The fourth part, the land sitting in the curious little municipality of Rustin, was home to the Tacoma Smelter. It began in 1896 and was operated by Asarco between 1905 and 1992.  The clean up there was an even greater challenge, especially for its proposed uses – housing, shopping, theaters, a hotel. 
Developers of such places need to have the ability to see beyond the pollution in front of them to the water and the landforms beyond, the patience to clean it up, a good relationship with their financial people and be a little bit crazy.  Mike Cohen and his son, Loren, have those characteristics and have finished several new houses on the uplands and started the first two buildings down below, one a 44 unit condo and the other a larger rental building. The Puyallup word for the Point Rustin geography is “sheltered place,” where a canoe could get out of the wind and the whitecaps. Their land along the water will form the link to the fifth part of the waterfront, Point Defiance.  

The park is a powerful connection back to the American entrance in the 19th century version of the space race in our time, only this race would tell who who would become the great power in the Pacific.  Captain Charles Wilkes saw this point of land in 1841 as a great military asset, lording over the navigation routes in Puget Sound. He had a much better knack for names than Vancouver did, although Vancouver beat Wilkes to this spot by 50 years. Vancouver was mostly names of people -- Rainier, Puget, Hood -- Wilkes was action or commentary -- Port Defiance, Commencement Bay, Gig Harbor. It became a federal reservation until it was released to Tacoma as a park by President Cleveland in 1888, the year before statehood. It is also a connection to a network of trails and roads reminiscent of Seattle’s Discovery Park but with better water access. Discovery Park's Zoo draws two million people a year.

In addition to the physical issues of development, there are economic issues. At both ends – at the Thea Foss waterway and down to the Cohens' Point Rustin -- the housing market creates a hard slog through a slow absorption rate. The Esplanade Condos had sold just ten of its 162 units by 2009 and its bank foreclosed on the $75 million project. On Saturday, January 28th, 2012, a banner exclaimed that 50% were now sold. Rentals or combinations of rental and condo appear to be doing better, as at Thea’s Landing, though it still is a buyer’s market.
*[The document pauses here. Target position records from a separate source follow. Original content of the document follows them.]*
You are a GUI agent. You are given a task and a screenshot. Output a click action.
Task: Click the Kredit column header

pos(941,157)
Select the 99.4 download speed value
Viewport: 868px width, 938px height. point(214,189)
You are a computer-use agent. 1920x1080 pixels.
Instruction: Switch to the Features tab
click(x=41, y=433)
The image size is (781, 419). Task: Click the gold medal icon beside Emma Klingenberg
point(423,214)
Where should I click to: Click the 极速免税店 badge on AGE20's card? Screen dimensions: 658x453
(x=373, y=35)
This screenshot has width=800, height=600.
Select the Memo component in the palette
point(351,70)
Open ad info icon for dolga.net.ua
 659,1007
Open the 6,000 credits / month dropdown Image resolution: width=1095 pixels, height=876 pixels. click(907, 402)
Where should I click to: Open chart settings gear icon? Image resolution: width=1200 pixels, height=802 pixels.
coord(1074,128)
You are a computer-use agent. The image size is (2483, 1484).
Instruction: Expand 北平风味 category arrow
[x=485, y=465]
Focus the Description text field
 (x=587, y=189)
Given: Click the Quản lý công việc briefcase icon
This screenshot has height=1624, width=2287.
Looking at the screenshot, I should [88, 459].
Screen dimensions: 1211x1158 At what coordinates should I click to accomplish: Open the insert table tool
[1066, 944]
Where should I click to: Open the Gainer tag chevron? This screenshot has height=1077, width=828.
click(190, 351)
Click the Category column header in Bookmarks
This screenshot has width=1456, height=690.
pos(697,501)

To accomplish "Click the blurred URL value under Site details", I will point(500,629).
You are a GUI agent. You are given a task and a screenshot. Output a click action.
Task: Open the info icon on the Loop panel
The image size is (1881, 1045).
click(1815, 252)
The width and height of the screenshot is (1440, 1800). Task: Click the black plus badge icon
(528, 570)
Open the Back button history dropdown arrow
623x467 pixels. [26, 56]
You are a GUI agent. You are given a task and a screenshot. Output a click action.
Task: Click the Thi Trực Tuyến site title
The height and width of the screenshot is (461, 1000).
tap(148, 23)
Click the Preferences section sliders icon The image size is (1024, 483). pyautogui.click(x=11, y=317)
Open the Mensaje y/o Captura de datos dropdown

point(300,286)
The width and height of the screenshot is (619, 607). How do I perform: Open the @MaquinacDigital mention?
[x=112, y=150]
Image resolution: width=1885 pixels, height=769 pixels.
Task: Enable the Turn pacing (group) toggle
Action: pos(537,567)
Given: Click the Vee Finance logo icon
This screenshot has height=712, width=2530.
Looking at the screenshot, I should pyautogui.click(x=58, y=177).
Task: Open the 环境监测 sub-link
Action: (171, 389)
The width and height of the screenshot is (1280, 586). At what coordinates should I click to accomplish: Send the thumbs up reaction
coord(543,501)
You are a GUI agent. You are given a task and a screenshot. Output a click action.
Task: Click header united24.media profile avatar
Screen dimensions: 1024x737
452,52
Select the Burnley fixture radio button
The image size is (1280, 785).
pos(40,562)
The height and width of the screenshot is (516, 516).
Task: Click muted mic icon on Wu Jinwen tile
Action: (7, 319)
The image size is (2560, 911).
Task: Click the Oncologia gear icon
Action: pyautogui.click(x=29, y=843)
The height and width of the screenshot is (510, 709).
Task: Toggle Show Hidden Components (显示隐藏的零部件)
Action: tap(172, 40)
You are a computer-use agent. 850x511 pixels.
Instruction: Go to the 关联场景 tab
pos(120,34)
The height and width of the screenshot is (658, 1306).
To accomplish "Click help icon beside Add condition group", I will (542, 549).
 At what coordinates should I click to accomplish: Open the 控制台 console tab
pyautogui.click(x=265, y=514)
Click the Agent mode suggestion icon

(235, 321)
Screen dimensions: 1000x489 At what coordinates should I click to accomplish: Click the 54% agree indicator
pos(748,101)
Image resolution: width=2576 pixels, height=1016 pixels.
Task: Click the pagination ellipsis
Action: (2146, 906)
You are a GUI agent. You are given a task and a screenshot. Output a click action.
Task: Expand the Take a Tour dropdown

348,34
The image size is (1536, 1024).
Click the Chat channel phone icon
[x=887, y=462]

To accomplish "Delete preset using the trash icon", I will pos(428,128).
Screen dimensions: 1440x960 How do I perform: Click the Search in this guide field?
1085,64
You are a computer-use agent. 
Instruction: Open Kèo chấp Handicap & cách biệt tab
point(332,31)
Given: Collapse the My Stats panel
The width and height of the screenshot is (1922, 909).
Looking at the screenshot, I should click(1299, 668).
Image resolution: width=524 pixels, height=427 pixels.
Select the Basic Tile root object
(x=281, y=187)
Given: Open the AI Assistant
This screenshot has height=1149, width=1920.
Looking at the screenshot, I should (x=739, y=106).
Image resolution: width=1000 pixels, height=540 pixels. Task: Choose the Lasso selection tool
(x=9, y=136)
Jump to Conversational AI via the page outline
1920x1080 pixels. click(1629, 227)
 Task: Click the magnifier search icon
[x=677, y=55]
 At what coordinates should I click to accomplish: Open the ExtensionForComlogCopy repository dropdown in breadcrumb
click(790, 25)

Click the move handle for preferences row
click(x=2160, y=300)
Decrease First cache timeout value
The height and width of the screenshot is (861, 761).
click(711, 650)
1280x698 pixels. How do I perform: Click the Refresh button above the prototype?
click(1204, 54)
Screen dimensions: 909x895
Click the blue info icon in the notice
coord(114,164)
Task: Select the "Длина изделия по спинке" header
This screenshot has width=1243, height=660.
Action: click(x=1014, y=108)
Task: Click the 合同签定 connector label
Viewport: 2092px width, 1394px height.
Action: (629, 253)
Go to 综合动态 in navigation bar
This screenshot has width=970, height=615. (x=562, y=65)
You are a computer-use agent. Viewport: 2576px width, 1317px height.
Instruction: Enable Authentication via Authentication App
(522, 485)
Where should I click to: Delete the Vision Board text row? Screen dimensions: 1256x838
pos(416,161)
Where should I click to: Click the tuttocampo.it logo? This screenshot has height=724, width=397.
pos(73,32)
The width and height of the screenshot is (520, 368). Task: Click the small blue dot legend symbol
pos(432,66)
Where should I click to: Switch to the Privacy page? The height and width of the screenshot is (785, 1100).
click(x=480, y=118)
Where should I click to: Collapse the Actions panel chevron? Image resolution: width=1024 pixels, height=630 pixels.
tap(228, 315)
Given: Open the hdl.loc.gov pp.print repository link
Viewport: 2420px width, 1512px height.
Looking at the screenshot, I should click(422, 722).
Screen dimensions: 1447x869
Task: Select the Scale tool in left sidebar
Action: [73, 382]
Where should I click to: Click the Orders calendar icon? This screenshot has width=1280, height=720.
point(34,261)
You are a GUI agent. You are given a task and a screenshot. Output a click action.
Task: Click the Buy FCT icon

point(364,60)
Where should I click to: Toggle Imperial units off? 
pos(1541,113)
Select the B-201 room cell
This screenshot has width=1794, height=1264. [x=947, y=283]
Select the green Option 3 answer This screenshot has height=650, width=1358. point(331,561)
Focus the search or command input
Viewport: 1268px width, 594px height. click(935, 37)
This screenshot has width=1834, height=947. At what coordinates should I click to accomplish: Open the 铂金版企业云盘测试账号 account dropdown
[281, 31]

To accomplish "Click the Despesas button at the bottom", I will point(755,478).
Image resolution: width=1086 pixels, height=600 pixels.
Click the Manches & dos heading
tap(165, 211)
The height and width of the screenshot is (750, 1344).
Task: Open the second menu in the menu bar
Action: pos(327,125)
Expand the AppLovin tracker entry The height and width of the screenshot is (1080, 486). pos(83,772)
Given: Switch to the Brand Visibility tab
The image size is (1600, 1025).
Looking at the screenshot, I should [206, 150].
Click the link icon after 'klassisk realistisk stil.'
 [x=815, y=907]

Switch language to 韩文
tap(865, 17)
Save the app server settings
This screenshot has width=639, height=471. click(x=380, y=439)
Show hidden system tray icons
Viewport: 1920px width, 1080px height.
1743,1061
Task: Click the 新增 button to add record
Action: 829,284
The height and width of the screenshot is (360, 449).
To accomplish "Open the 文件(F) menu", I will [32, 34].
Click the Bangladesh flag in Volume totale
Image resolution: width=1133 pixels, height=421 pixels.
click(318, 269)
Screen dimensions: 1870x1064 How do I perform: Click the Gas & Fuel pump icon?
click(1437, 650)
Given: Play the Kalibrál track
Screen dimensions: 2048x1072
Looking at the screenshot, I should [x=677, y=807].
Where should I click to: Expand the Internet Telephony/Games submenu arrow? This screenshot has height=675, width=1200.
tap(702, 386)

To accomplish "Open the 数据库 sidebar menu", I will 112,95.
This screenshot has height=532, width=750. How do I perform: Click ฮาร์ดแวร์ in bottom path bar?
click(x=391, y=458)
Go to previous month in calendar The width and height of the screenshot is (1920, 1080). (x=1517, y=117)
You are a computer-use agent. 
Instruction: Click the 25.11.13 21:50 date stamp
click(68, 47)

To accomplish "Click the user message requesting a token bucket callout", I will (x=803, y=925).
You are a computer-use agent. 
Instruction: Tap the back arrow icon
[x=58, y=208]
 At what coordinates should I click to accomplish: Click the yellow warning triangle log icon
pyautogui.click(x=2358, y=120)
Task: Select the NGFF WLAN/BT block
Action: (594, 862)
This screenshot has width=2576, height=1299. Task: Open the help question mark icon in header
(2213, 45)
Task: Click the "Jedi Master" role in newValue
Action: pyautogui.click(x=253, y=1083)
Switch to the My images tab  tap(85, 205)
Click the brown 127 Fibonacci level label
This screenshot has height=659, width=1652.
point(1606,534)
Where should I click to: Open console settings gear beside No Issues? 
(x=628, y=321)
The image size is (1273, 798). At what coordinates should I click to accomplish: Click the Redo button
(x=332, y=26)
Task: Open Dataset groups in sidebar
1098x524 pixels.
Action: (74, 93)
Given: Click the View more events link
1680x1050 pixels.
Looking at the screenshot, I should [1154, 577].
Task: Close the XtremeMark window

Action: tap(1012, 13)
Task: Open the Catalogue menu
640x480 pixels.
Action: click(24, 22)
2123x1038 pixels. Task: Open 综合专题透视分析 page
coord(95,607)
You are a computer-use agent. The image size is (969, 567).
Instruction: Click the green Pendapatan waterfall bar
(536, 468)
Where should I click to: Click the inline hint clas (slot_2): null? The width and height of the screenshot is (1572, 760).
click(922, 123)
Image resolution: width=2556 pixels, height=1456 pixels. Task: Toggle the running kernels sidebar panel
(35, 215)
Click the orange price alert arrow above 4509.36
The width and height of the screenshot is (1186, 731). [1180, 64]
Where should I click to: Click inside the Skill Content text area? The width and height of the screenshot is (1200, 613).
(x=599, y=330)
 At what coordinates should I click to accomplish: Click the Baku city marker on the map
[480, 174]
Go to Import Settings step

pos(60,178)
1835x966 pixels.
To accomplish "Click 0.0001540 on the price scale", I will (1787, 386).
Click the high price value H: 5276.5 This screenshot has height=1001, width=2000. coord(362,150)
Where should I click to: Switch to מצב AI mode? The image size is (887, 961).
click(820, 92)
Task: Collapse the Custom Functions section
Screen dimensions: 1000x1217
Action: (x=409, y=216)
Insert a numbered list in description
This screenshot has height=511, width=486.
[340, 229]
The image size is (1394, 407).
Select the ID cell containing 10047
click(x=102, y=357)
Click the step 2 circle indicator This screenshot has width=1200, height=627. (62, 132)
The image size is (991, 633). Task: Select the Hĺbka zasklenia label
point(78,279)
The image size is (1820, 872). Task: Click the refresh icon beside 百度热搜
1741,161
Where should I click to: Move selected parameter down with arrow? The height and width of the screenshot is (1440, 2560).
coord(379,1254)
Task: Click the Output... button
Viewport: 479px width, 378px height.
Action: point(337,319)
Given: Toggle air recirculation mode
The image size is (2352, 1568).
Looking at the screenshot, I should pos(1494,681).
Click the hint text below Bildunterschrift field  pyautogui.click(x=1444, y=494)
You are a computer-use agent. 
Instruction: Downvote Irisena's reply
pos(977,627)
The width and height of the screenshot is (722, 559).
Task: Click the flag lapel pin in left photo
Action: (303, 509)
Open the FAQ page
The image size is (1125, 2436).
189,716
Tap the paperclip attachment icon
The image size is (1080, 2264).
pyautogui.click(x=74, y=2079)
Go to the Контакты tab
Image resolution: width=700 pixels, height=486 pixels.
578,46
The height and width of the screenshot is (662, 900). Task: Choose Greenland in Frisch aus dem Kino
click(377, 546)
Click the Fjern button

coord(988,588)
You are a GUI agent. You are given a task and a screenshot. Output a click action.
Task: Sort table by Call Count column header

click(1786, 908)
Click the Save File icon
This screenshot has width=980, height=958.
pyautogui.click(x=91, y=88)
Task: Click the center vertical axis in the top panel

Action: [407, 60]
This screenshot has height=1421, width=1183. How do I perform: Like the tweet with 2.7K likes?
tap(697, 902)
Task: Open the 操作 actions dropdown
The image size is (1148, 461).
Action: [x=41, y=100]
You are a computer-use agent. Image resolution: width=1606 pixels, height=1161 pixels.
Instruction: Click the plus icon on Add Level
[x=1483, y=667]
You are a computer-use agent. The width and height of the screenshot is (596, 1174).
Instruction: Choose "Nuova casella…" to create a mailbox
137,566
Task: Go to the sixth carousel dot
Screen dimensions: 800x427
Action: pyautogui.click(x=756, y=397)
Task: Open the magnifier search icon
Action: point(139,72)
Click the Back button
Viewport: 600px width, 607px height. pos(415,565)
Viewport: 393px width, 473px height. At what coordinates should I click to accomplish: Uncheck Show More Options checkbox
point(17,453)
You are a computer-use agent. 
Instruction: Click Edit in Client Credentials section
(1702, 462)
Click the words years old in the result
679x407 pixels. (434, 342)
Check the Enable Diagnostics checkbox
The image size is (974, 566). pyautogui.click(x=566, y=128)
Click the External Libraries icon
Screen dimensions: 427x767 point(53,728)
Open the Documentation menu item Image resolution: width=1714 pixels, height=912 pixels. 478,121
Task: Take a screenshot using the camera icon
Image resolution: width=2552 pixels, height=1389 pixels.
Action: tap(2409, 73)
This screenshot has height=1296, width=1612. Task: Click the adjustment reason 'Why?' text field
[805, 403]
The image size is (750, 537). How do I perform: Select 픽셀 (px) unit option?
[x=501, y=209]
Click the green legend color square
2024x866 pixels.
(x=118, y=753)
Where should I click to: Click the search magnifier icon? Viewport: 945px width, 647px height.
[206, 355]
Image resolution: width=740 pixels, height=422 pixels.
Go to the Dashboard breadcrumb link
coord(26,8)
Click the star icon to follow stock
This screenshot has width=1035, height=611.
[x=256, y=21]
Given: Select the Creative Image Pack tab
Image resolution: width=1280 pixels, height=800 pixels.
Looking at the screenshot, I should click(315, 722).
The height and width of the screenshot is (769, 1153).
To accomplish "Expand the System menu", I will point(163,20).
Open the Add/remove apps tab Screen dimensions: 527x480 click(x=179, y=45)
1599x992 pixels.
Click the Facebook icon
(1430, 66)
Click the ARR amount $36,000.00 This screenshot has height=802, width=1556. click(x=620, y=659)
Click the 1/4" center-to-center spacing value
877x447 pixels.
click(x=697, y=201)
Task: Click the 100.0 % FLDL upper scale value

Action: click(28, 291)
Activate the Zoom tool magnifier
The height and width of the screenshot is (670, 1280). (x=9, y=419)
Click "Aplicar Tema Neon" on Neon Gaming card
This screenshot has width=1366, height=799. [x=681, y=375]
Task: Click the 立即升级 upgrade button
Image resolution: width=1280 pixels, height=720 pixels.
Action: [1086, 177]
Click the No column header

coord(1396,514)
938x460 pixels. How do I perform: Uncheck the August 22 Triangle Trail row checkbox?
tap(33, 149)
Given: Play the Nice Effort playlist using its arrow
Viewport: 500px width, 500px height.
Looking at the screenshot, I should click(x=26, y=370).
Another economic issue is that much of the clean up and much of the infrastructure has been borne by the public. Few municipalities have shown the guts that Tacoma showed in stepping up to the costs of clean up at Thea Foss Waterway. There is a well-trod route of lawsuits, delays and settlements, but the city’s leadership opted for the a path featuring the longer term and its citizens will ultimately benefit from their belief that clean up is more than about money.  Half the money for clean up at Thea Foss came from an increase in surface water management rates.

The Museum of Glass is largely private funding, perhaps $60 million for the structure, a donation of $9 million in art from Chihuly and $11 million for parking by the city. Other developments along the route are a similar mix of public and private funds.  The ultimate financial total will be impressive, costing more money and taking far more time than the best estimates and carrying enough risk to keep this town's big heart beating very fast for a long time.